> TASK INSTRUCTIONS
Show every line of the data that contains the string "dropdown".

Saved entries:
= = = =

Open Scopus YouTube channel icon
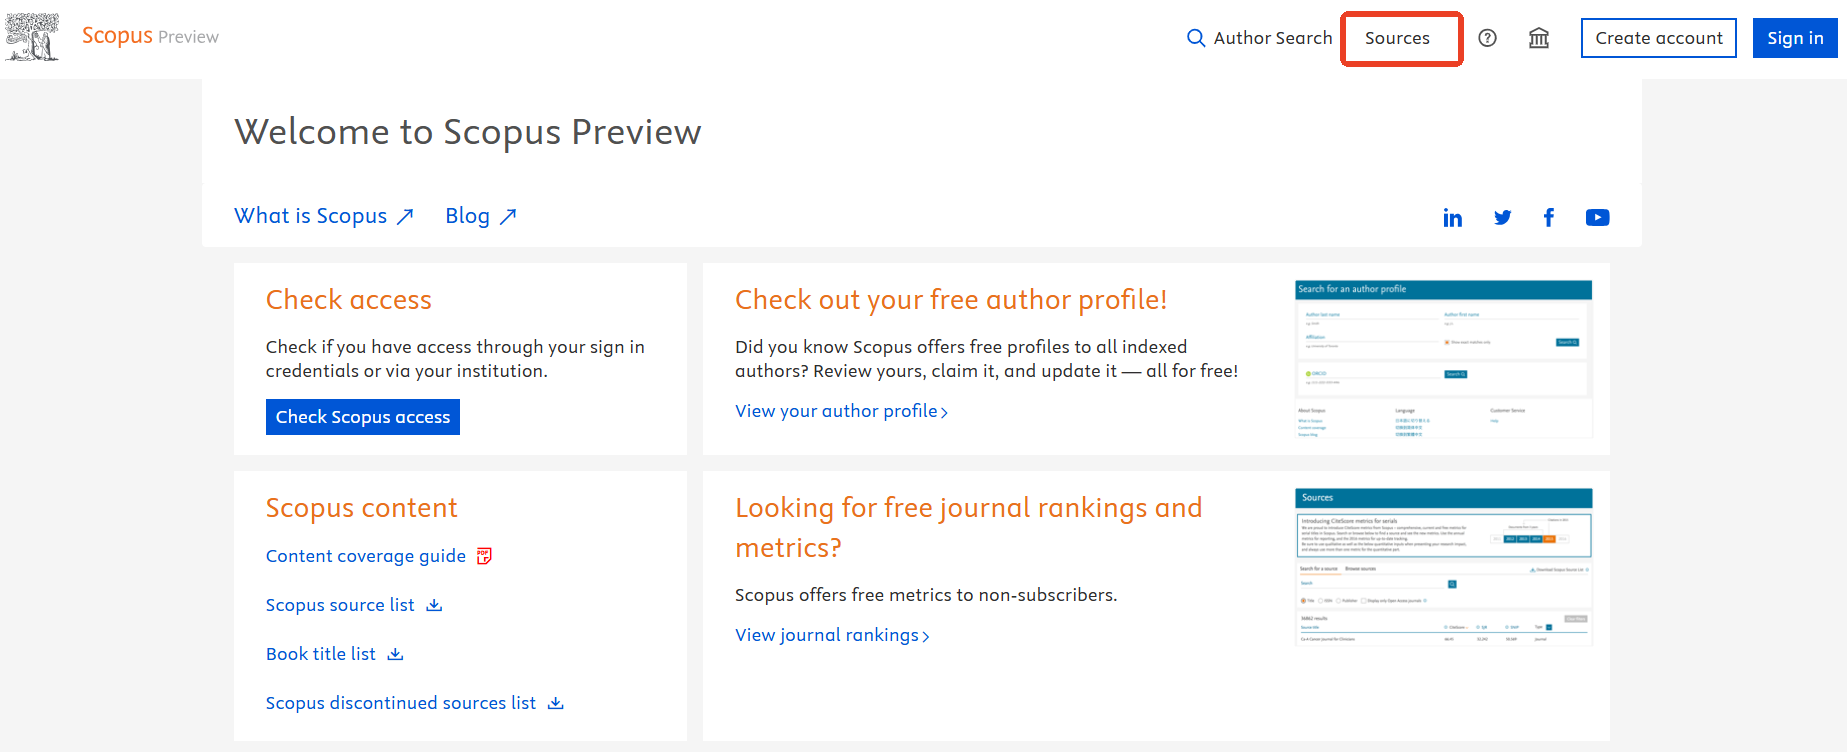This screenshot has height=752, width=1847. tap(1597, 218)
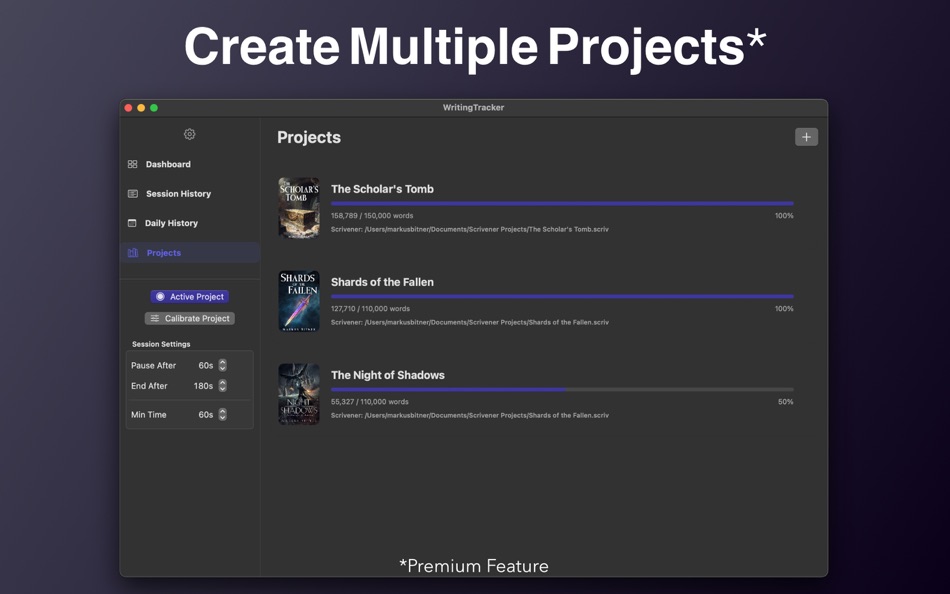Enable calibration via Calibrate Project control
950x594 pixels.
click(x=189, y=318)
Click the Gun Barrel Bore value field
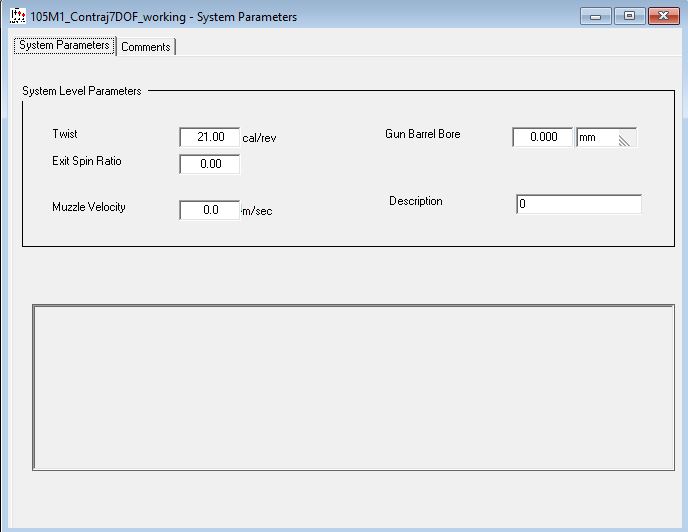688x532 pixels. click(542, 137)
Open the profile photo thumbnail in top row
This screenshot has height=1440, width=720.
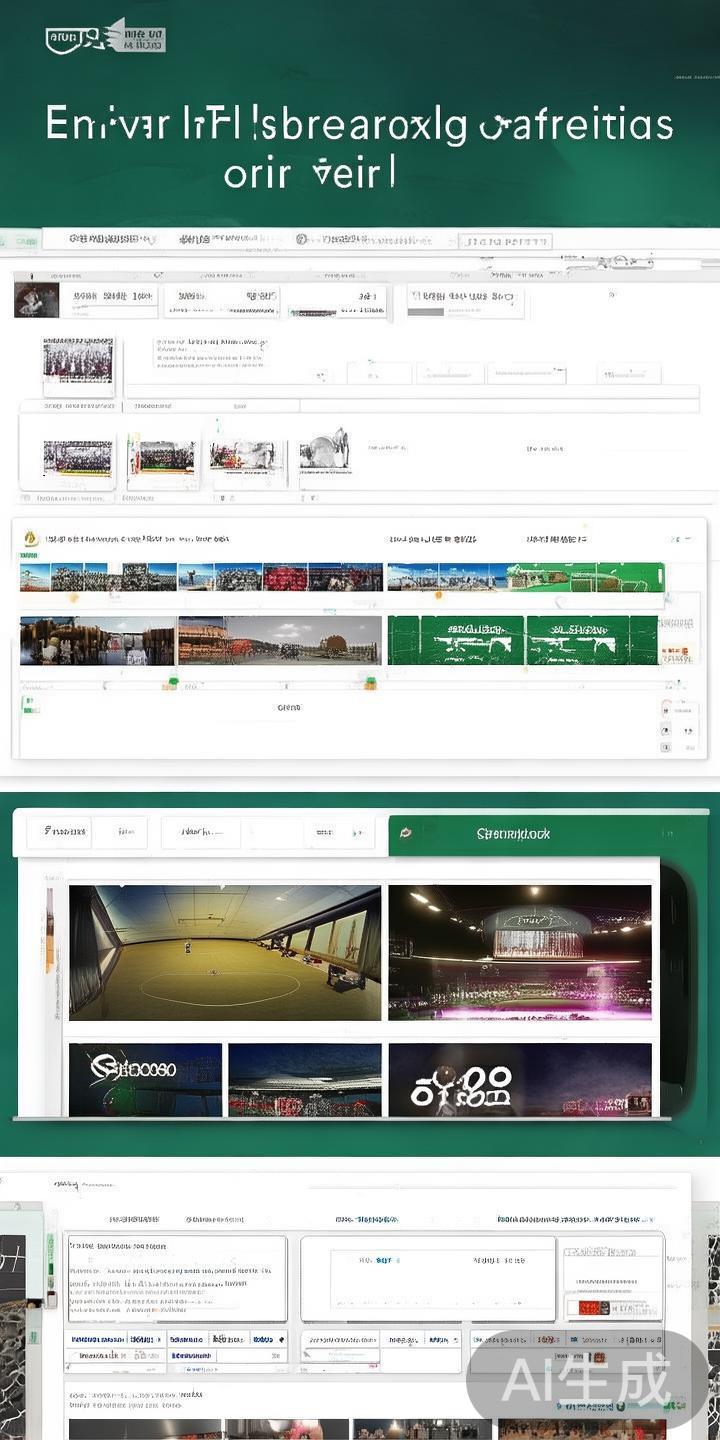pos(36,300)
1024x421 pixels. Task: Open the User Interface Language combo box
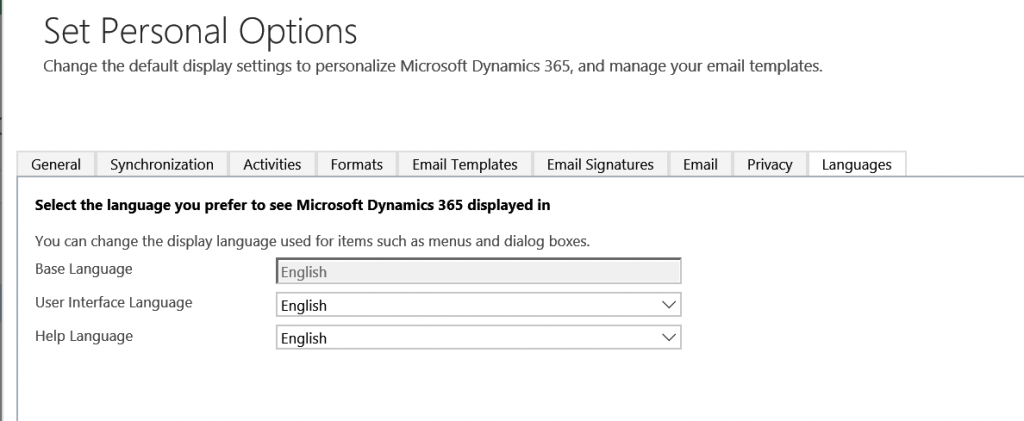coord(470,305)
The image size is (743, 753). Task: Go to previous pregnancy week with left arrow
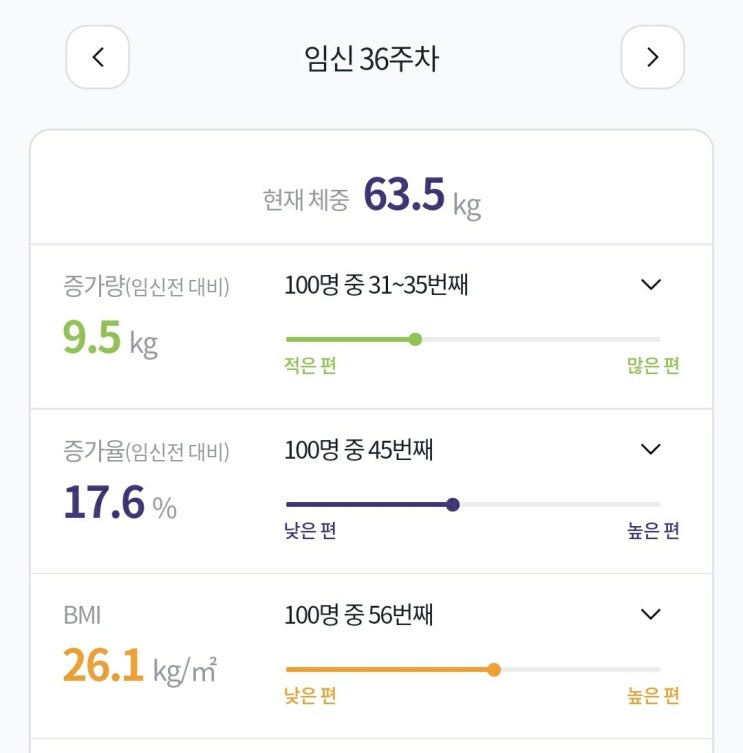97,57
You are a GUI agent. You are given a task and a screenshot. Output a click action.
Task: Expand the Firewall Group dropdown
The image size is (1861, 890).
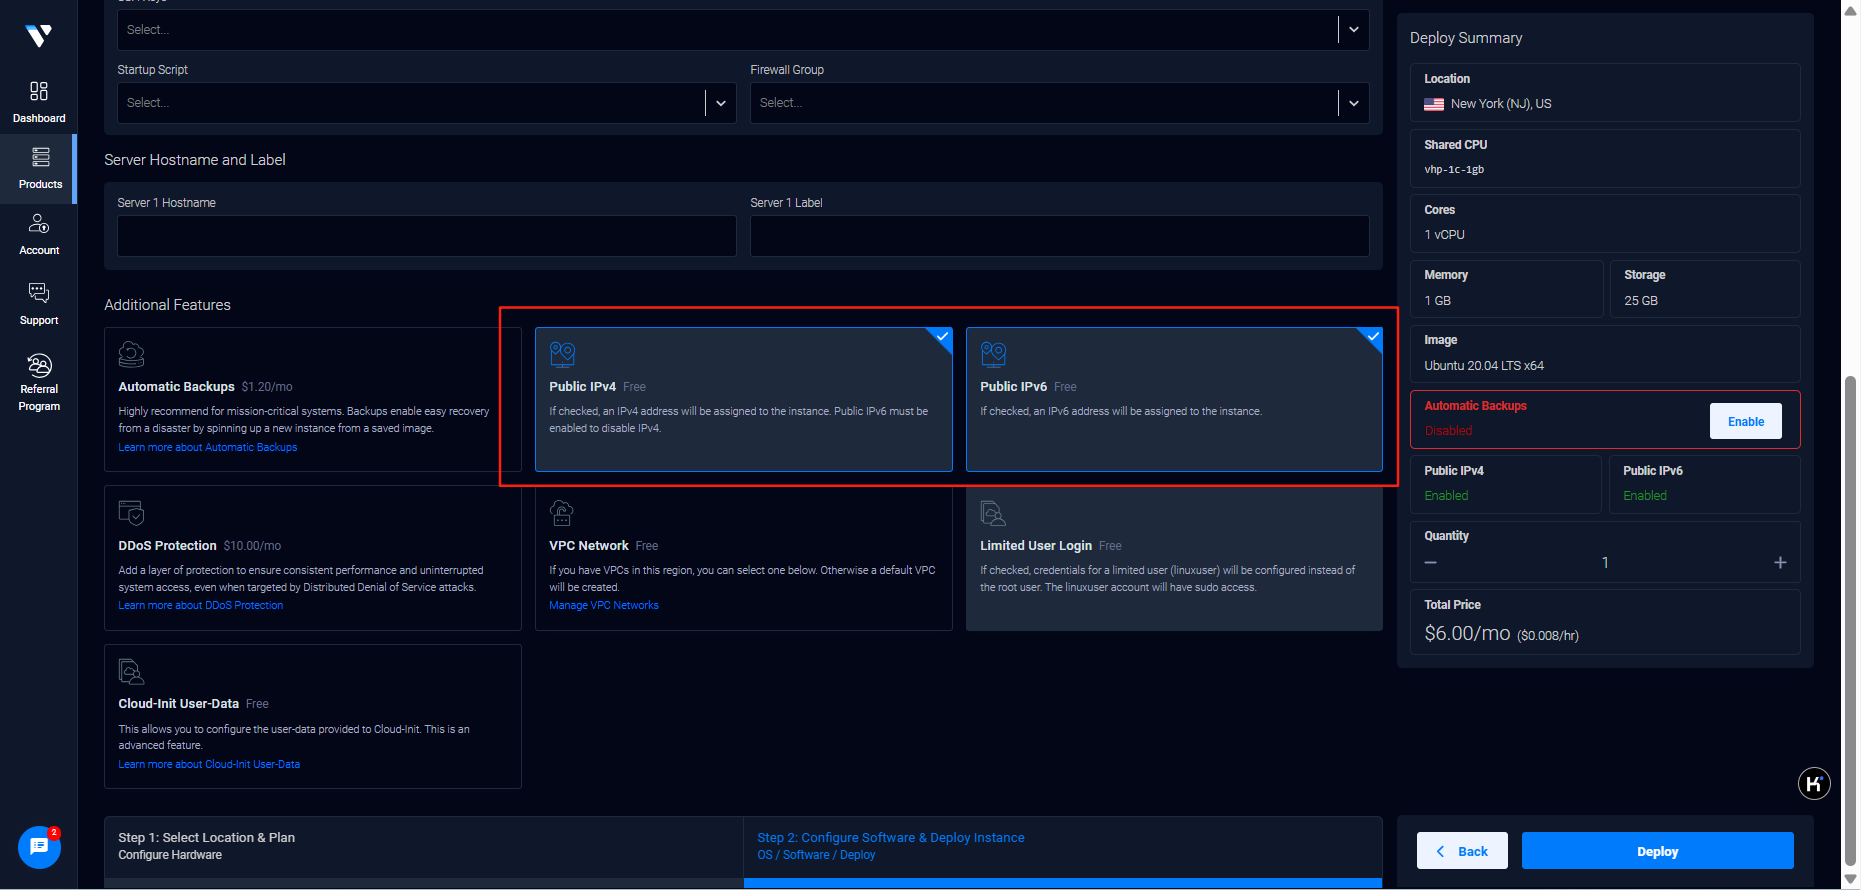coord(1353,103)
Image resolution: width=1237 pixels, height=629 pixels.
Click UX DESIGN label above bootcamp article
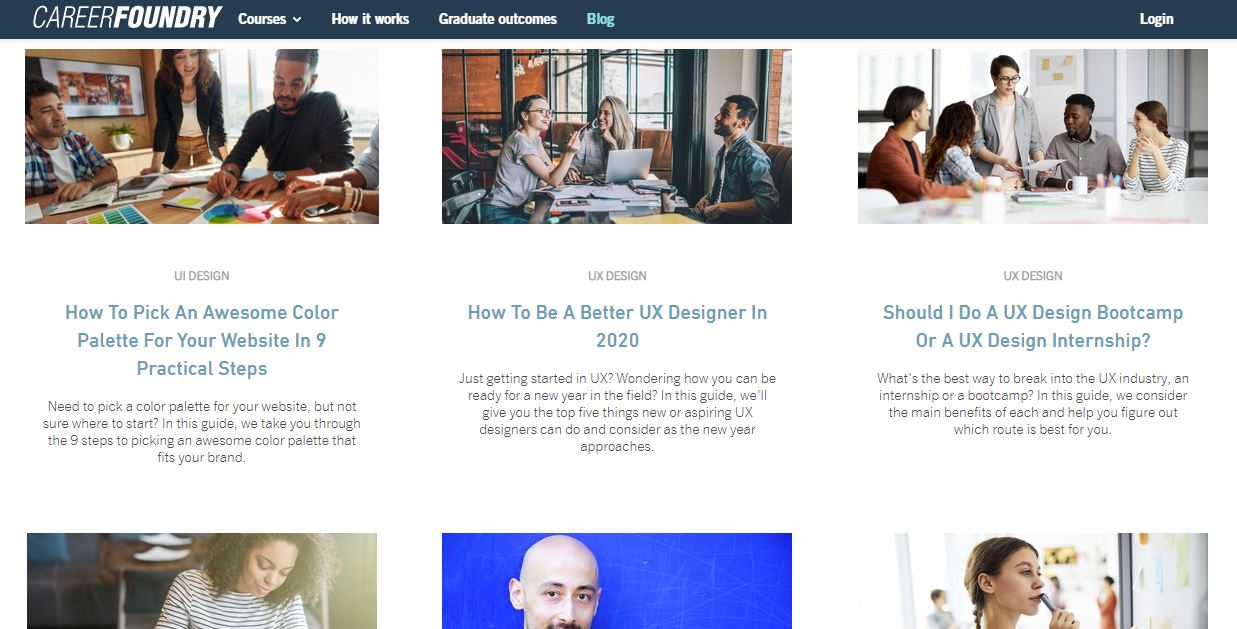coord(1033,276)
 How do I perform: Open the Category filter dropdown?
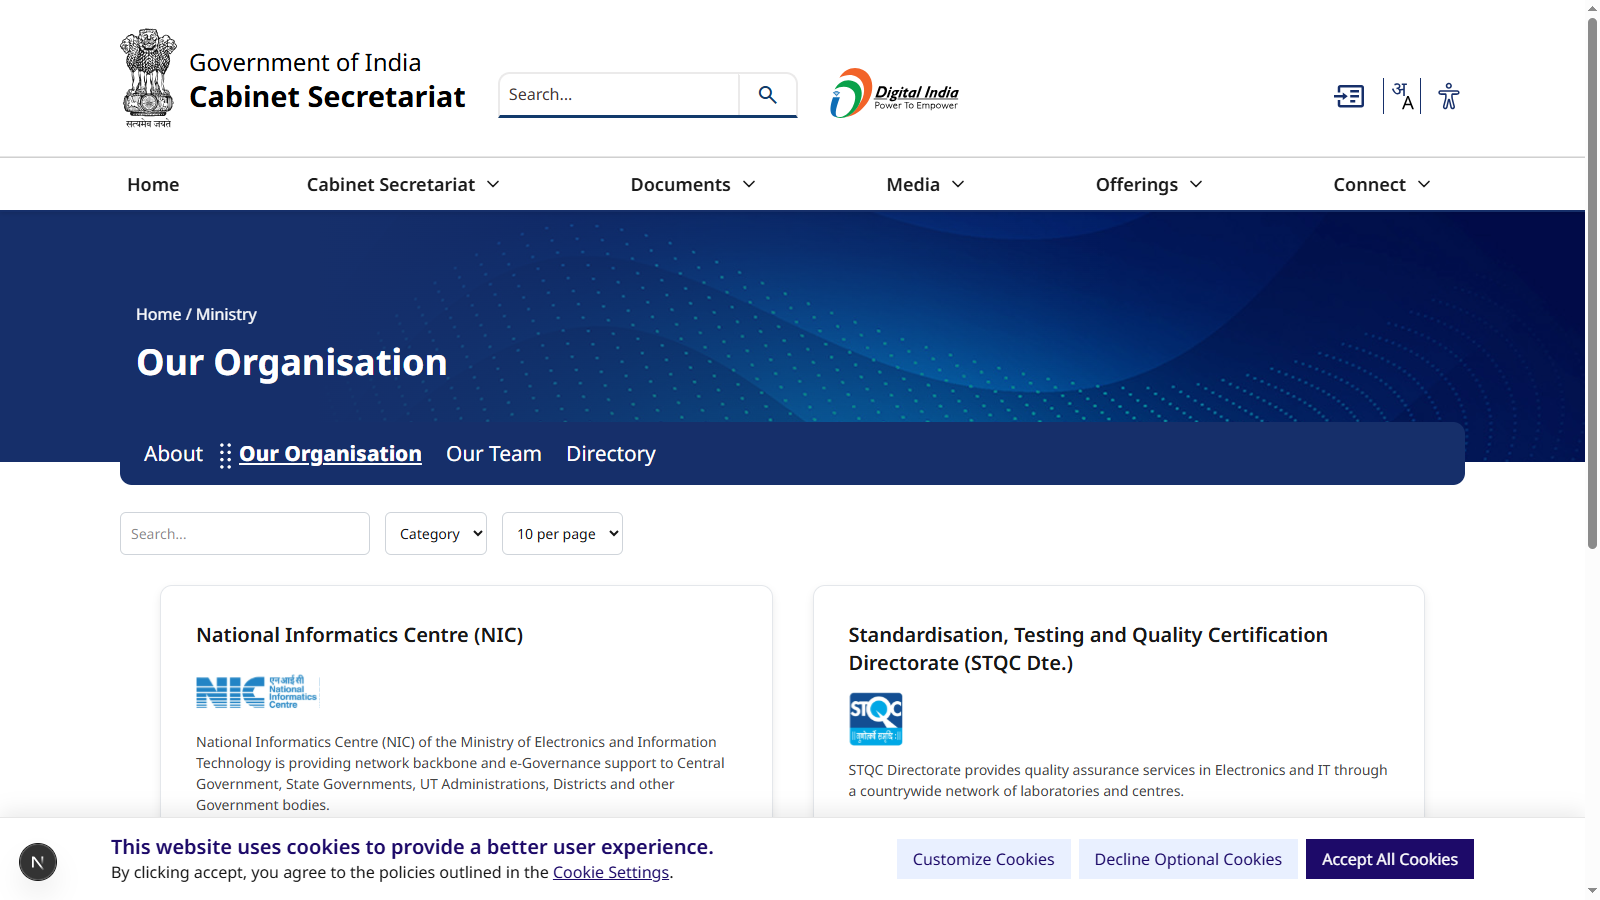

= = = =

> RESPONSE
Task: Expand the Firewall Group dropdown
 How do I perform: Open the Category filter dropdown?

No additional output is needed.